- **Your goal**: Output exactly the lines that run from the top of the entries to the line holding "Click the put", including both of those lines.

- **Data for this task**:
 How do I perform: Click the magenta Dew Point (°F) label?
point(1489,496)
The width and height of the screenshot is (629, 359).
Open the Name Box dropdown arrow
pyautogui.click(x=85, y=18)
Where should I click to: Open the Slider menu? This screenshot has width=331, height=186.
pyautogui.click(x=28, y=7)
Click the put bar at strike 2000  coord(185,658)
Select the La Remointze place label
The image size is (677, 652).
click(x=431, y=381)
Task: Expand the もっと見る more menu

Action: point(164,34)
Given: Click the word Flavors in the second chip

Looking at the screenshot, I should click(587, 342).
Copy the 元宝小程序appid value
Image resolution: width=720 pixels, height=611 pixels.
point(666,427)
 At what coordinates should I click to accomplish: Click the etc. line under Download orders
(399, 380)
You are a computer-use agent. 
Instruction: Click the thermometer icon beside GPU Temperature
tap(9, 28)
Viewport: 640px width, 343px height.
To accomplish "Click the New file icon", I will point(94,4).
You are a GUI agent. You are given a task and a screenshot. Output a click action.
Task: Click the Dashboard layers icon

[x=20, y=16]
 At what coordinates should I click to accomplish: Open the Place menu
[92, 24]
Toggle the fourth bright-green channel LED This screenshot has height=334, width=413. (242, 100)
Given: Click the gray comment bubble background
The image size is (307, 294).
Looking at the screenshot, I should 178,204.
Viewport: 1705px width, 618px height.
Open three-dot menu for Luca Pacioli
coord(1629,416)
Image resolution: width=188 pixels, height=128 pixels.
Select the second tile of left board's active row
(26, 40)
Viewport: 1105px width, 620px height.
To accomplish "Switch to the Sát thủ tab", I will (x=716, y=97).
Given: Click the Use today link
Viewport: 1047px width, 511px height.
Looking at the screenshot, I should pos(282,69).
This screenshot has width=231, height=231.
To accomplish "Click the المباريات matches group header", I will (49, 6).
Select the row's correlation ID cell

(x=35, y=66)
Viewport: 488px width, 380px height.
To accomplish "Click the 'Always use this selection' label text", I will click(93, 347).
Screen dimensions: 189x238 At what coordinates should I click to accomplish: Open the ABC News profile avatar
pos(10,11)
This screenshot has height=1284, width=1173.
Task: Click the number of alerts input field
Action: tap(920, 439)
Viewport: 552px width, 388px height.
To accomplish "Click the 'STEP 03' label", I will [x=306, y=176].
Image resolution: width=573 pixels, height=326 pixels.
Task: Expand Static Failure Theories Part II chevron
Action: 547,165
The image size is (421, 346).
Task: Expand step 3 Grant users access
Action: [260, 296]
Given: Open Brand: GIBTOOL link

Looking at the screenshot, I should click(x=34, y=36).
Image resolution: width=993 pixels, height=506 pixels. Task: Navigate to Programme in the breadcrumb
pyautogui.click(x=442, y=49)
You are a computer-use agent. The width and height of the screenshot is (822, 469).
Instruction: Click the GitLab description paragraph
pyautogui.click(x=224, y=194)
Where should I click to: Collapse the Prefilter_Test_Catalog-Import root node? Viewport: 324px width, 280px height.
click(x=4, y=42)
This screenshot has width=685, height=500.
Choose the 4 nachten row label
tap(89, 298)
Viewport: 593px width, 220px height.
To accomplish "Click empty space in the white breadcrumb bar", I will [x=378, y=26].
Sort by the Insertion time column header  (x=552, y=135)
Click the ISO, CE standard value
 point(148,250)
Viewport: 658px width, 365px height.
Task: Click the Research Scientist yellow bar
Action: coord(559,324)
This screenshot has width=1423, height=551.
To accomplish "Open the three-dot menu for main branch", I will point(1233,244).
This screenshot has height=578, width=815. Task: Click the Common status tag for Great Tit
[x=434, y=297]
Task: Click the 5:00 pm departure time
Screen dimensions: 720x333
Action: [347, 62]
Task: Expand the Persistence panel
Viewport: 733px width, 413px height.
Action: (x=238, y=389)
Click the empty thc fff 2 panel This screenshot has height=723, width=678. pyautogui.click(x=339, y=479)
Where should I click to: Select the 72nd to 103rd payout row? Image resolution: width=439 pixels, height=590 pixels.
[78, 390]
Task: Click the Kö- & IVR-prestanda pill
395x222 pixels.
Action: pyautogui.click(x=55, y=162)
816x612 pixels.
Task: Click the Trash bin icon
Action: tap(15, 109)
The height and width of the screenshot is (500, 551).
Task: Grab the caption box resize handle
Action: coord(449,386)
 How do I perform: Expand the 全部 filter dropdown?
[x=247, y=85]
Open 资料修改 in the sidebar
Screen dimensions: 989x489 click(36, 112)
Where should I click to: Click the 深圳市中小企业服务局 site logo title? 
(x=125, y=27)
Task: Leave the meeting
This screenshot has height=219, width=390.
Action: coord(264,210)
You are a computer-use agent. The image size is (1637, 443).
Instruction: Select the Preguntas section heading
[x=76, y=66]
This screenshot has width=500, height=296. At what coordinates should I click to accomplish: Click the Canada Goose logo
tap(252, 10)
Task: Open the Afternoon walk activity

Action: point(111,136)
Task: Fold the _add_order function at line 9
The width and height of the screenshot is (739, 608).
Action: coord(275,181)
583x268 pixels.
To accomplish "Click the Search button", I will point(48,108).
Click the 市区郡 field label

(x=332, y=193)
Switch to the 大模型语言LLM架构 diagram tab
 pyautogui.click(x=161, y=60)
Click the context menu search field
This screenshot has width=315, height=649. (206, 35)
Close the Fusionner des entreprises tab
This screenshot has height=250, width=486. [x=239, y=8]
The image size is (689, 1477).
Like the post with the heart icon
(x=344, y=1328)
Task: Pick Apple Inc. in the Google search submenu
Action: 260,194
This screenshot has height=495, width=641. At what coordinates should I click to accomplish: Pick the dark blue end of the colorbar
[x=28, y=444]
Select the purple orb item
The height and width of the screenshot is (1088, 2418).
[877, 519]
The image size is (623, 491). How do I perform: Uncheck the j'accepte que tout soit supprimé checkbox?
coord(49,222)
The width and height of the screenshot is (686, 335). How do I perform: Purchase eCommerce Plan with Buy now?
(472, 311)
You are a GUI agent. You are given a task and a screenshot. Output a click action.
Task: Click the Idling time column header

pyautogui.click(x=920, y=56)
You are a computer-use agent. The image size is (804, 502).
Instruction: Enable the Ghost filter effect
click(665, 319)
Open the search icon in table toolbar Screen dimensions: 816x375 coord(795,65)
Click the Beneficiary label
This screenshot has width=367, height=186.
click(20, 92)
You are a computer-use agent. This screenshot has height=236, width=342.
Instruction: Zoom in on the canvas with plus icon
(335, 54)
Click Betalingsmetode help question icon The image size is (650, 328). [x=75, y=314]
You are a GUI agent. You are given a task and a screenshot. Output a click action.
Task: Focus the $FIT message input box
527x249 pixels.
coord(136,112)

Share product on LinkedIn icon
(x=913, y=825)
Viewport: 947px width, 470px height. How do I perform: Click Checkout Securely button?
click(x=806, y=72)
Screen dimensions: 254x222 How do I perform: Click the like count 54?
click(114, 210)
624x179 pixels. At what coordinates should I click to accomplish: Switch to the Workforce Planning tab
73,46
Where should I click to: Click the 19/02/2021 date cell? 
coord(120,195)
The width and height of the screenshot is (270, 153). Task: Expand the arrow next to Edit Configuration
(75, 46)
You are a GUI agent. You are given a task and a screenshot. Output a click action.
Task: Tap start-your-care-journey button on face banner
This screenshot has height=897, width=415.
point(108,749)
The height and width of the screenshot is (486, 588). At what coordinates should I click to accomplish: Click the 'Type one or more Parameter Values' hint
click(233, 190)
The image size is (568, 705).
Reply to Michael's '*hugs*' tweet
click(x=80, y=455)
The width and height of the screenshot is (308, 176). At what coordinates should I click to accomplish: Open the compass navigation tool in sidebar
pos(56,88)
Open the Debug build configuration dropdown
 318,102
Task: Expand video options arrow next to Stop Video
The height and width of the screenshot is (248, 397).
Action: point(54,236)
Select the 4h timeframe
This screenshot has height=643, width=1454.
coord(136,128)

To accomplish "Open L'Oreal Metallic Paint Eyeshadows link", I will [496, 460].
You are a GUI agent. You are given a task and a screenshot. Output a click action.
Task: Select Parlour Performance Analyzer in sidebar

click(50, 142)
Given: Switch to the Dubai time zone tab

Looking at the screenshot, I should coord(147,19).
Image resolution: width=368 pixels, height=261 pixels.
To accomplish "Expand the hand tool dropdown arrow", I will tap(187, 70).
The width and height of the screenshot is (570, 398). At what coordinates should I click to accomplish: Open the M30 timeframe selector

- **Solution for this problem**:
 How do I perform: Click the magenta Dew Point (°F) label?
point(1489,496)
The width and height of the screenshot is (629, 359).
Open the Name Box dropdown arrow
pyautogui.click(x=85, y=18)
Where should I click to: Open the Slider menu? This screenshot has width=331, height=186.
pyautogui.click(x=28, y=7)
Click the put bar at strike 2000  coord(185,658)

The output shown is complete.